The difference between the autism diagnosis and my catapult into the world of Down syndrome, is that this time I knew I had people. And I found my way to them as soon as we got there. I knew their words like “he is still just Judah” and “we still love him” would save me. I also knew that the way my desperation was met with loving nonchalance meant that this was no big deal. And so through loving listening from friends… and some heart breaking reminders of why I should be grateful….I moved on.

I moved on to remember why we were there.

The video from National bringing so many tears. As one man said:

We all deserve love and to be included., We all deserve to be valued, respected, and to be independent

In fact, this video was so inspiring that radio personality and MC for the evening, Skip Clark, was moved enough to bring his son Zach to the podium. He shouted admiration for his boy and the crowd’s eyes began to rain.

Self advocate Bill made a speech that reminded me how fun this life is.

He beamed about how being a part of GiGis makes him feel proud and then offered give anyone a tour of the Playhouse.
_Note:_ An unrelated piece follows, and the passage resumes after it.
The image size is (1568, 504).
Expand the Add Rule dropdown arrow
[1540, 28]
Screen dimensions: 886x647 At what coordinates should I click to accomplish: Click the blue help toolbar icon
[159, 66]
He concluded with an invitation to meet him on the dance floor….which did not disappoint by the way.

I remembered how much purpose GiGi’s gives us as Emmit’s mom recounted a doctor suggesting she have an abortion. I couldn’t help but think about all of the work that we still need to do. I couldn’t help wishing every person in the world had an opportunity to be welcomed into the room; that they got to hear this mom profess her love through tears. For they would surely feel what we were feeling. We were all shaking our heads yes with this momma through blurry eyes. We all felt the importance and value of the people we were fighting for . I had to immediately hug her after because rather than wallowing, I once again was ecstatic to be a part of this journey…whatever it may look like.

And as Bobby and I waited in the wings so that I could embrace this beautiful new mama, he and I locked eyes and both emphatically said “this is our thing”

This will always be our thing. Loving and supporting GiGi’s gives us so much more than we could ever give them. It is a sense of commaradarie , purpose, and ultimately, amidst some trials and tribulations; it is also pure joy.

Well we let that joy carry us right on through the rest of the night.

We took lots of pictures. We hit up the photo booth with the best table mates a couple could ask for ; Erica and Jim. We happily bid way too much money on a popcorn maker for our kids. We happily drank too much as we chatted up old friends and made new ones. We talked shop and bonded over commonalities. We made good on our vow to dance with Bill. We swooned over littles with something extra. We ate lots of cookies. We celebrated Sarah who pulled off an amazing feat and greeted new board members with hopeful hugs. We grinned straight until our heads hit the pillow and never one more time did we feel mournful.

GiG’s does that to you. It leaves you ambitious to volunteer, eager to donate, grateful to be a part of it all. It’s the antidote to what ails you. It’s the cure for common casualness. It is the gift that keeps on giving. Never will I ever miss an opportunity to be there for GiGi’s. Not when they have spent so much time saving my soul.